University partnerships, wellness models and new payment approaches focused on a la carte options are not limited to high-end communities. But these approaches might have to be adapted for senior living at lower price points.

For instance, real estate near major university campuses tends to be pricey, particularly in urban markets. But a mid-market senior living community might create a “Collegeville” experience in different ways, including through creating suite-like living arrangements with shared common spaces — an approach most recently suggested to me by Scott Likins, principal with architecture firm BLDD. In addition, older adults may be more inclined to participate in distance learning programs, given that Covid-19 increased their familiarity with online communication.

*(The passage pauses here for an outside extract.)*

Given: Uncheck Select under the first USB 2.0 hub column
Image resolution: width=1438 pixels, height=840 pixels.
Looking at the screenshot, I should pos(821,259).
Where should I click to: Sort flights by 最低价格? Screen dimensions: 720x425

And membership models might not have to come with potential sticker shock related to upfront fees. Leaders with Formation Capital and senior living provider Generations are raising a fund to create senior living communities that would have much more affordable membership options, which would provide a way for residents and members of the general public to utilize amenities. Some of these offerings would be reimbursed through members’ Medicare Advantage plans, in this model.

In any case, the demand for high-end communities that exemplify these trends should provide optimism for the industry, as a sign that innovations are resonating with future consumers. It’s possible that senior living is beginning to change the paradigm, to no longer be what former Welltower CEO Tom DeRosa described as a luxury product that no one wants.